2021 New Year’s Resolutions

While you may not be able to rush to the gym this January or plan out a race schedule, there’s still lots of health based goals that you can set your sights towards for 2021.

Embrace the outdoors. The outdoors is so good for you that doctors have started writing prescriptions for people to get outside. Simply getting outside can improve your mood. Add in some exercise, along with some social encounters and some vitamin D and it’s easy to see how much of a positive impact getting outside can have.

Embracing the winter is something that a lot of Calgarians could learn to do better. Other than some weekends on the hills, many Calgarians spend a lot of their winter inside. This is especially true now that more people are working from home and don’t have many activities to go to.
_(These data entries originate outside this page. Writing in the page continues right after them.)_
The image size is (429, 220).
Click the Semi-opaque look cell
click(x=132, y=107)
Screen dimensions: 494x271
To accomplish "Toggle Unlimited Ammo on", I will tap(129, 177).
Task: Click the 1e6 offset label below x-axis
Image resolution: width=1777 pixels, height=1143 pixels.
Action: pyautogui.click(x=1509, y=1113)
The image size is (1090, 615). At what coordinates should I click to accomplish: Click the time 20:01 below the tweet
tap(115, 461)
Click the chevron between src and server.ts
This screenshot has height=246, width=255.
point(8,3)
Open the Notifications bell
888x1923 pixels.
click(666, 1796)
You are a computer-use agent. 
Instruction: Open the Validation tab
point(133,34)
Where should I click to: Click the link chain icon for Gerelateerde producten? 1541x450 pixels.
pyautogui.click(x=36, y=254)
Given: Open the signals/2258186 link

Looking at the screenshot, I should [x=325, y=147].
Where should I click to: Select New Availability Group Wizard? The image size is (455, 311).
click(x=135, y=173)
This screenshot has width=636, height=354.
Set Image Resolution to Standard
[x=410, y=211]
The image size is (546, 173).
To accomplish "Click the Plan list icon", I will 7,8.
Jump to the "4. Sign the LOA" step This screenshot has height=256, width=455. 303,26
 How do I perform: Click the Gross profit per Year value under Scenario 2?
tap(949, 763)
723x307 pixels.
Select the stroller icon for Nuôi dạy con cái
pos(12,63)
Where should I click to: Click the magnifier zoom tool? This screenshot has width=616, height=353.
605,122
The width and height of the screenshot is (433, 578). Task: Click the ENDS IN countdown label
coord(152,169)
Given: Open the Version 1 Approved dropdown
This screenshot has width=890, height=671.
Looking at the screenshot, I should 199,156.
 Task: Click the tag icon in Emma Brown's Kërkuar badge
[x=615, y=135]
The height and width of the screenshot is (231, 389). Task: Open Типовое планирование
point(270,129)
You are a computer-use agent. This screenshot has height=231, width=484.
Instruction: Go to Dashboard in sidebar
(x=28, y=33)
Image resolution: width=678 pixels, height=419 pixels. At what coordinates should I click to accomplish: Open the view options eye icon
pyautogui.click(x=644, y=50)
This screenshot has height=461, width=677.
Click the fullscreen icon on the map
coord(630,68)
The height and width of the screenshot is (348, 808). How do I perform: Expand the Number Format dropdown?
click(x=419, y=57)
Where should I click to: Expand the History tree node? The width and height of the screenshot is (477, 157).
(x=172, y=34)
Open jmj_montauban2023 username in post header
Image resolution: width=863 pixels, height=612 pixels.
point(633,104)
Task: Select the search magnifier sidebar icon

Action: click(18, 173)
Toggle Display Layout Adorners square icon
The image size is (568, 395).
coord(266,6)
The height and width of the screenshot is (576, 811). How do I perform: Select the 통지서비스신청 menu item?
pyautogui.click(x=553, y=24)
Once you step outside though the snowy landscape and crisp cold air is generally worth it. While many items like snowshoes and cross country skis have become as hard to find as toilet paper, biking, walking and running can still be done most winter days. There’s also lots of outdoor rinks and sledding hills and currently lots of snow for playing in.

Goal: Aim to get outside every day or a certain number of times per week or month.

Catch more ZZs. For those working from home The pandemic is the perfect time to catch up on some sleep and try to fix any sleep habits holding you back from getting a good night’s rest. Getting enough sleep helps with physical recovery, immune function, memory, concentration, mood and more. While there isn’t a solution to make more hours in a day, there are some tips if you are someone that struggles to fall asleep. Some general tips for good sleep are having a schedule, getting outside in the morning, avoiding caffeine later in the day and avoiding blue light before going to sleep.

Goal: Aim to wind down or be in bed for a certain time or try following one of the tips above. While many watches and activity trackers claim to track your sleep, most of them are not that accurate.

Reduce Screen Time Not surprisingly, there’s been a big increase in screen time during the pandemic. While most of us probably need to be on screens for at least some portion of the day, most of us could probably reduce our screen time in some way. While some screen time is not bad, people are generally more sedentary during screen time. It can also be addicting and detrimental to your sleep patterns.

Goal: Once the pandemic is over, try and reduce your screen time, or aim to reduce your screen time by a few minutes each week. There are many apps that can track screen time and split it into Work/Personal use categories.

Cook The pandemic has turned everyone into cooks or at least sourdough bread bakers. While cooking your own food is generally healthier, cooking has some great mental health benefits regardless of what you cook. It can be both relaxing and stimulating and even during a pandemic is socially connecting.

Goal: Aim to cook a certain number of times in a week or month. While you may not be able to keep up the frequency of cooking post pandemic, it’s something that you should try to do at lest semi regularly.

Make time for connections and alone time The pandemic has taught everybody how important social connections are. If you have a busy schedule or are the type of person that never remembers to reply, make sure that you schedule time to connect with your loved ones regularly. Try to actually plan those get togethers with the people that you run into. On the opposite side, the social break during the pandemic has also been something that has been much needed by many people. All of us need a balance of the two so make sure to plan some alone time as well.

Goal: Try not to be the person that never returns phone calls or texts. Plan a few events or places or things that you want do and who you want to do them with once the pandemic is over. Make sure to plan enough alone time so that you don’t feel overwhelmed.

Practice Gratitude It can be difficult to practice gratitude in tough times but the benefits to spending just a few minutes each day focusing on gratitude are worth it. Practicing gratitude can put improve people’s mood, improve sleep, help foster stronger social connections, increase resiliency and increase self esteem.

Goal: create a gratitude journal or jar and find something that you are grateful for each day. Send messages to those you love expressing your gratitude.